Many pages are bedecked with little newspaper clippings about aviation,
and text in his weird Germanic lettering celebrates the pure, unexcelled
marvelousness of the flying machines.
-
- Nearly a century later, folk-art collectors
hold the works in high esteem. A page from Dellschau's notebooks can fetch
as much as $15,000, a hefty price even in a booming market. A New York
Times reviewer said that Dellschau possesses "a charming style that
presages Monty Python"; the Village Voice called the works "sweetly
bizarre."
-
- It's hard to say what the old man would
have made of such praise; he doesn't seem to have thought of himself as
an artist. It's not clear even whether he intended the notebooks for anyone's
eyes but his own. The drawings are crudely sewn together with shoelaces
and thread, and newsprint is glued on the edge of each leaf as a spine.
Watercolor airships occupy both sides of the pages.
-
- Taken at face value, Dellschau's collages
document the feats of the Sonora Aero Club, a secretive group dedicated
to the creation of "aeros," or flying machines. In code, and
bad spelling in both English and German, Dellschau recounted how, in his
youth 50 years before, he and fellow club members gleefully ruled the skies
of Gold Rush California, piloting fantastical airships of their own invention.
-
- Perhaps the notebooks' tales were merely
fictions, Dellschau's efforts to entertain himself. Perhaps the old man
had grown a tad deranged. Or perhaps Dellschau was actually recounting
the exploits of his youth, embellishing here and there, but remaining somewhat
faithful to the facts. Oddly, that last supposition -- the strangest possibility
of all -- seems the most likely. One line of thought even ties the Sonora
club to a rash of UFOsightings.
-
- But untangling Dellschau's tale is a
complicated matter, one that involves penetrating many levels of secrecy,
including that of the very people trying to solve his riddles.
-
- The puzzle of Dellschau's aeros intrigues
both art historians and UFO enthusiasts. Not surprising, most of the hard
facts come from the art world.

» Work to be completed:
Continue the article about Dellschau's airship notebooks from the point where it stops.

» Material provided:

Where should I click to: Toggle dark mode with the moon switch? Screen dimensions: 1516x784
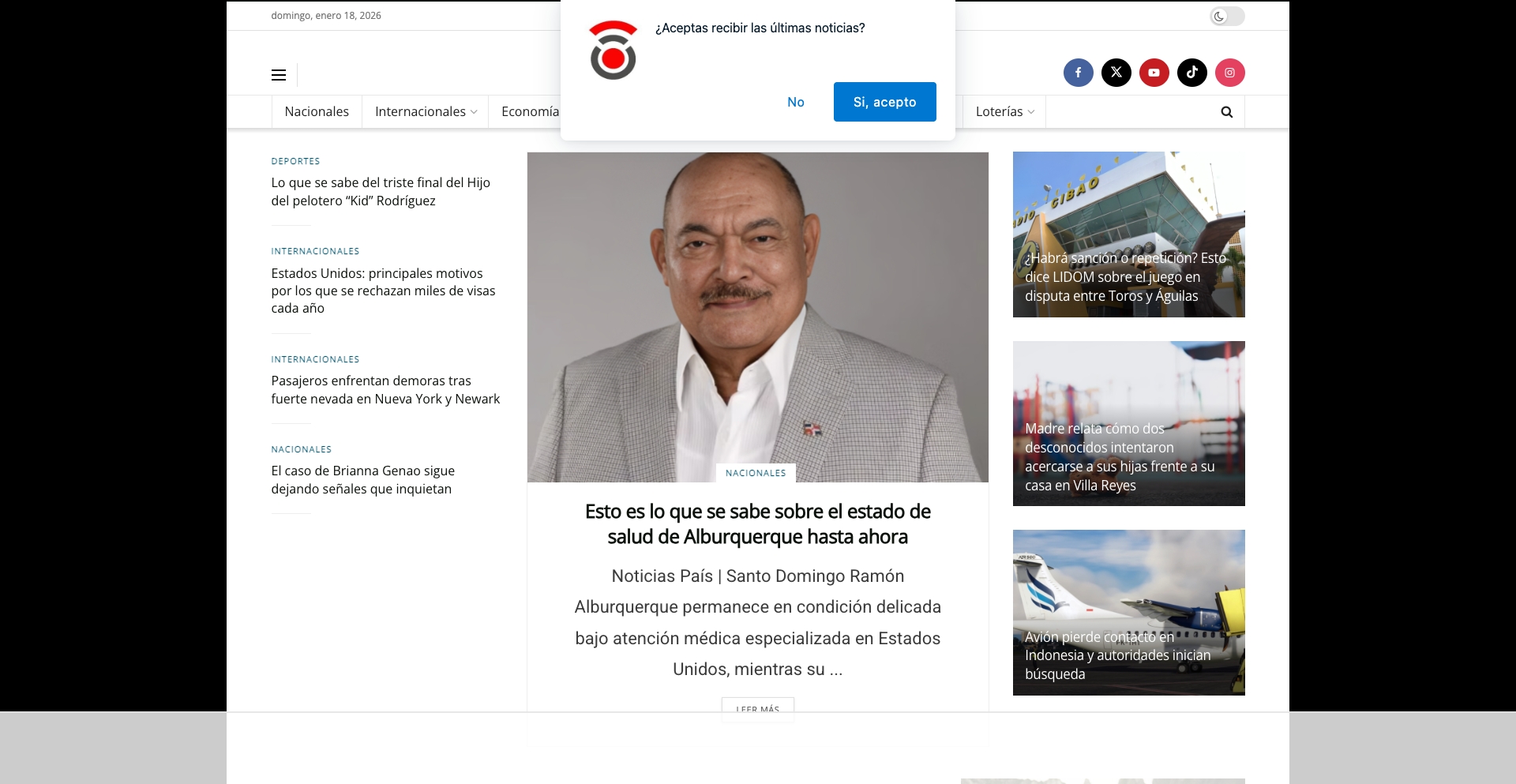pyautogui.click(x=1226, y=16)
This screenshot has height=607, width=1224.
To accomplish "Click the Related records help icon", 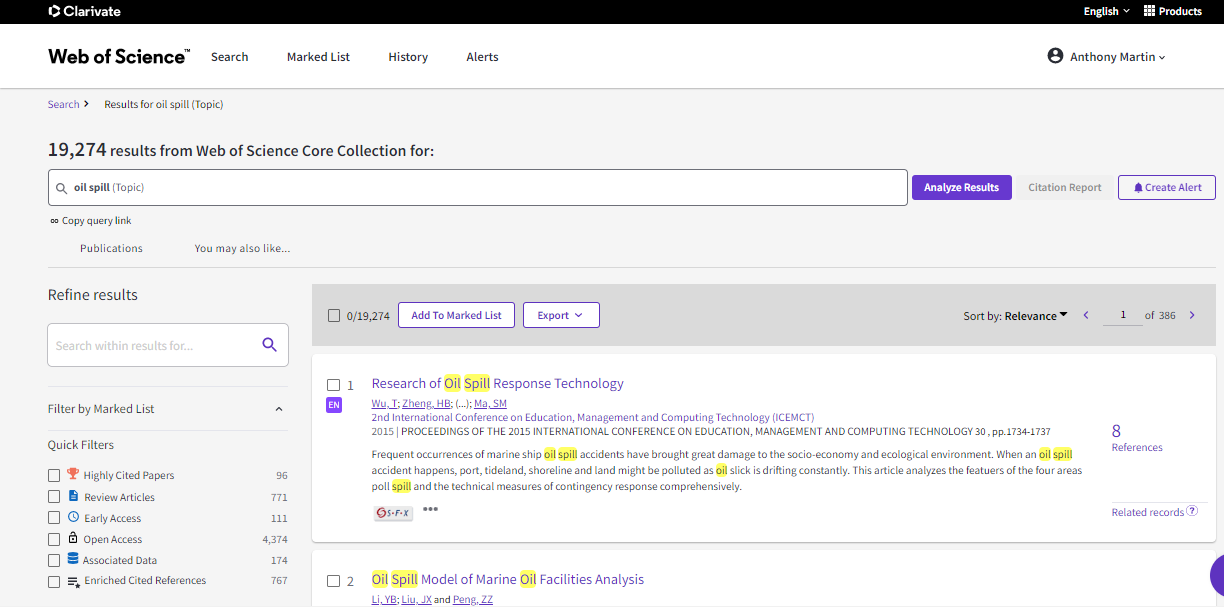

» Expected output:
-
- Two years ago, William Steen, a mild-mannered
frame designer at the Menil Collection, pieced together documents indicating
the sketchy official outlines of Dellschau's life. Steen modestly claims
to be no scholar, but his four-sheet chronology of Dellschau's life provides
the most reliable biography available.
-
- Steen found the immigration record that
shows Dellschau's 1853 arrival in the United States. The young immigrant
told officials that he was 25 years old; had been born in Brandenburg,
Prussia; traveled here from Hamburg and listed his occupation as a farmer.
-
- Steen uncovered Dellschau's letter of
citizenship, which traces his whereabouts to Harris County in 1856 and
Fort Bend County in 1860. Between those years, the historical documents
are silent about Dellschau's whereabouts. And it's precisely during that
gap that Dellschau claims the Sonora club's exploits took place. So far,
Steen has not been able to locate documents showing that Dellschau even
lived in California in the 1850s. Nor do there seem to be credible reports
of unidentified flying objects in the area. Dellschau rendered some comments
in code. Apparently, whatever it was that he had to say was too private
for his own notebooks.
-
- But where the historical records are
silent, the artist's notebooks make noisy, extravagant claims. Dellschau
represents himself as the club's draftsman and scribe, rather than as one
of its inventors or fliers; he never draws himself aboard an aero. He illustrates
a remarkable number of designs -- maybe as many as 100 -- for airships
with names such as Aero Mio, Aero Trump, Aero Schnabel and Aero Mary. (There's
even an Aero Jourdan.) All were powered by a secret formula that Dellschau
called both "supe" and "suppe"; it could both negate
gravity and drive the ships' wheels, side paddles and compressor motors.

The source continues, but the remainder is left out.